DEV and IOMMU: a story of two DMA protection mechanisms

This is another post in TrenchBoot series. We assume that you are more or less familiar with it, so the definitions introduced in previous posts will not be repeated here.

Introduction

An important part of any trust chain is to make sure that the code that is run is the same code as was measured. This does not mean that the code must always be read-only, it can be a self-modifying code (and usually is, mostly because it performs some kind of relocation); it means that no external (as in: not measured) entity can change it, at least after the measurement is done.

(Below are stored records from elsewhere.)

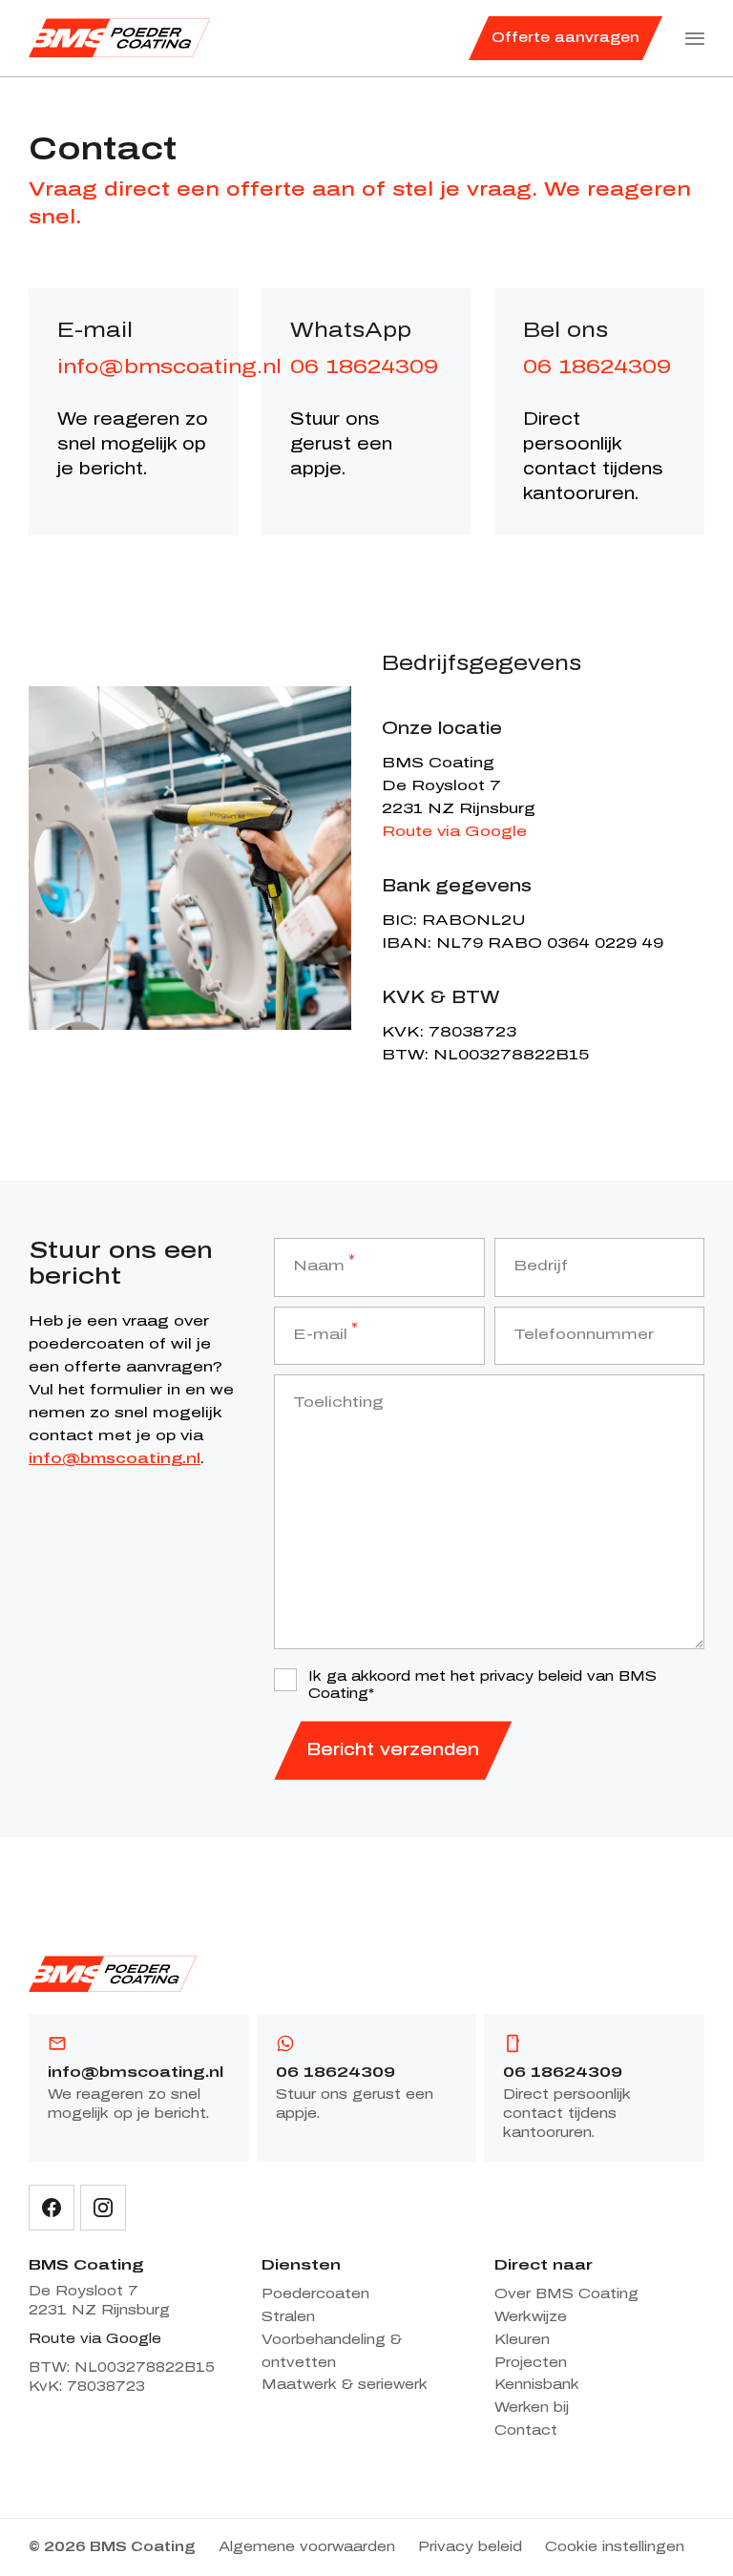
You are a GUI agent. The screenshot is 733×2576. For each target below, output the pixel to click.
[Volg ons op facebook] (51, 2207)
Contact (525, 2430)
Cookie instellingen (614, 2547)
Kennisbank (536, 2384)
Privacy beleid (470, 2547)
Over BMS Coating (566, 2294)
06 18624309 (364, 366)
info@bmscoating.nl (169, 366)
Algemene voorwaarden (307, 2547)
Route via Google (454, 831)
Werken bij (531, 2407)
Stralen (288, 2317)
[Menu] (694, 38)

There are two main actors that can try to attack our TCB (Trusted Computing Base):

  • DMA (Direct Memory Access), a mechanism that allows a device to directly read/write system memory without CPU intervention
  • SMM (System Management Mode), a privileged mode that CPU enters after receiving System Management Interrupt (SMI). Privileged means that this mode is entered unconditionally after receiving SMI and is unrestricted in its code execution. Moreover execution of SMM handler is transparent to the OS or other software, because it stops all other actions just to execute the SMM handler’s code.

Today we will focus on the first one.

These two can change the code in a predictable way, so they are considered useful for potential attackers. There are also different kinds of events that can change the content of RAM in random and uncontrollable manner, such as damaged hardware, bad power supply or spontaneous bit flips due to radiation. Keep the last one in mind especially if you plan to send your platform to the outer space :)

DEV

DEV stands for Device Exclusion Vector. It is used by first implementations of virtualisation technology in AMD processors, back in days when it was called Pacifica. In a DEV-capable systems, a northbrigde’s host bridge provides a number of protection domains (at least four in the earliest implementations), and each domain specifies per-page (4K) access rights of devices in that domain. The number of devices that can be assigned to a domain is limited (one global limit for all domains), every unassigned device defaults to domain 0.

The access rights are simple: one bit in DEV controls both permission to read and to write. A set bit (1) means that reads return all ones and writes are dropped, a Master Abort error response will be returned in both cases. Crude, but effective.

DEV is (mostly) no longer supported in newer CPUs, even though it is still described in the most recent AMD Architecture Programmer’s Manual, with no indication that it is obsolete. It didn’t go out with a bang, it just slowly faded away giving way to the more all-rounded solution - the IOMMU.

IOMMU

The I/O Memory Management Unit (IOMMU) started as a generalisation of DEV and GART (Graphics Address Remapping Table, it was used to make scattered memory pages look like a continuous memory range from GPU’s point of view). It can remap physical addresses between CPU and peripheral devices, control access to those memory regions (separate read and write permissions) and remap interrupts.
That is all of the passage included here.